Terminada la guerra sobrevino la locura de la inflación en la República de Weimar. Mientras se traspasaba el umbral de una tienda, antes de llegar al mostrador, un pollo había subido dos millones de marcos. “¿Qué es ese ruido que se oye?” —se preguntaba la gente. “Son los precios que suben” —contestaba alguien. Pero también se oían ritmos nuevos de jazz, se bailaba el charlestón y corría el champán mientras en la puerta de las iglesias y palacios se adensaban los mendigos como en la Edad Media. Grosz admiraba en ese tiempo al pintor Emil Nolde, un desaforado de la extrema izquierda política, que ni siquiera usaba pinceles para pintar. Se servía de trapos sucios empapados de óleo que refregaba contra los lienzos para dar a la vez una sensación de destrucción y de borrachera feliz. Ese era el camino. George Grosz unió su estética a la conciencia política radical. En 1918 se afilió al partido comunista alemán. Trabajaba en la revista Malik; fue el promotor del movimiento Dadá. En 1920 su libro de dibujos satíricos titulado Ecce Homo había causado un gran escándalo, por el que estuvo procesado y condenado por blasfemia e inmoralidad, sentencia que le sorprendió mientras se casaba con Eva Peter. Cuando en 1922, después de ser nombrado presidente de la asociación de los artistas comunistas, realizó un viaje a la Unión Soviética donde conoció a Lenin y a Trotski, pese al desencanto que le produjo la nueva tiranía unida a la miseria del pueblo, siguió con su ideología marxista hasta que la asfixia militarista que se producía en Berlín comenzó a incrustar en su mente un deseo de fuga hacia otra clase de paraíso. Para los nazis Grosz era el representante genuino del arte degenerado. Su obra fue quemada en público. Esa hoguera reprodujo la conversión.

A Grosz le funcionó la nariz con la que olfateaba un peligro inminente. Antes de que Hitler en 1933 llegara al poder el artista que con más brutalidad había desenmascarado el rostro de la clase dominante, de pronto, se encontró huido en medio de las calles de Nueva York, extrañamente feliz rodeado de toda la mitología del mundo capitalista. Allí durante una cena en un restaurante tuvo una agria discusión con Thomas Mann acerca del porvenir del nazismo. Thomas Mann, el ambiguo, le auguraba a Hitler solo unos meses en el poder. Grosz presentía que era inminente una larga hecatombe. Casi llegaron a las manos.

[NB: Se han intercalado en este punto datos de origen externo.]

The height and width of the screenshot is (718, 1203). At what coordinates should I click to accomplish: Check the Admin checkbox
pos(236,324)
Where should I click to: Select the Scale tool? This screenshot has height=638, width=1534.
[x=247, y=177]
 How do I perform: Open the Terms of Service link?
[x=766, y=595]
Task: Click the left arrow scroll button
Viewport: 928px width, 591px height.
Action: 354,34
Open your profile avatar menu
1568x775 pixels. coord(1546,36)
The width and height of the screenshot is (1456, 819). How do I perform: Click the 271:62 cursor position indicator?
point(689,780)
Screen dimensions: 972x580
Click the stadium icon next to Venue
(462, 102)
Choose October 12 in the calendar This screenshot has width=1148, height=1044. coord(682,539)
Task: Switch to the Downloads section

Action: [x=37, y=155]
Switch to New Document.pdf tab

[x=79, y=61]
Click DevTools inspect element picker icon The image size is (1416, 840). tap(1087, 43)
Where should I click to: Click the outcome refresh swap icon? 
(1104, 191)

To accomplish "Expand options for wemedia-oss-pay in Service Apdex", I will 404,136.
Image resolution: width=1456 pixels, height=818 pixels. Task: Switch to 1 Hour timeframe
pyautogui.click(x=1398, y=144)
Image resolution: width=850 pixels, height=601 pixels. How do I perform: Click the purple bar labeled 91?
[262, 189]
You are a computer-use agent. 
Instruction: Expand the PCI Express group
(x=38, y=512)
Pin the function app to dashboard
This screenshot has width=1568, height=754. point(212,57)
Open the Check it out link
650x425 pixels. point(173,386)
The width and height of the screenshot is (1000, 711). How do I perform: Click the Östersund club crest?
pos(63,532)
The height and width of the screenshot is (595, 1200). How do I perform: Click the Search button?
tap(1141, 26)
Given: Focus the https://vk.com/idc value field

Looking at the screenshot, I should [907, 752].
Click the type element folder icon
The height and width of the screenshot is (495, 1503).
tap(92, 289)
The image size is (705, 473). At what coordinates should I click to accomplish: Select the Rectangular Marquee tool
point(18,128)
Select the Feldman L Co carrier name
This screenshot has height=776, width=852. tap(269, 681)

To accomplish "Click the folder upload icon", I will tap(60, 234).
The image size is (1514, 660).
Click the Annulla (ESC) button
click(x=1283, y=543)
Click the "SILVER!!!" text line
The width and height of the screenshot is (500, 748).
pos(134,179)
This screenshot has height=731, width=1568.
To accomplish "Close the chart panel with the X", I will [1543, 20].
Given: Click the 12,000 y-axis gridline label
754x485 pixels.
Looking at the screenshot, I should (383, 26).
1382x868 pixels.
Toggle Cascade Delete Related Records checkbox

La historia de George Grosz es la de un artista que encontró su genio en medio de un mundo macilento, decadente y grosero de aquel Berlín de entreguerras y una vez colocado en medio del esplendor del capitalismo de Nueva York perdió la inspiración y sus cuadros comenzaron a amanerarse hasta resultar inexpresivos. Se encontró fuera de lugar, simplemente quería ser rico. En la mente de Grosz había penetrado otra clase de veneno que un día le hizo exclamar: “Hoy el dinero sigue siendo el símbolo de la independencia, incluso de la libertad. Cualquier idea puede ser más o menos engañosa, pero un billete de cien dólares es siempre un billete de cien dólares”. Grosz se perdió en ese nuevo camino. Pero un día regresó a Berlín de vacaciones y murió de repente al caerse borracho por la escalera, como uno de sus antiguos personajes. Fue la tarde del 6 de julio de 1959 en que el destino le obligó a ser coherente.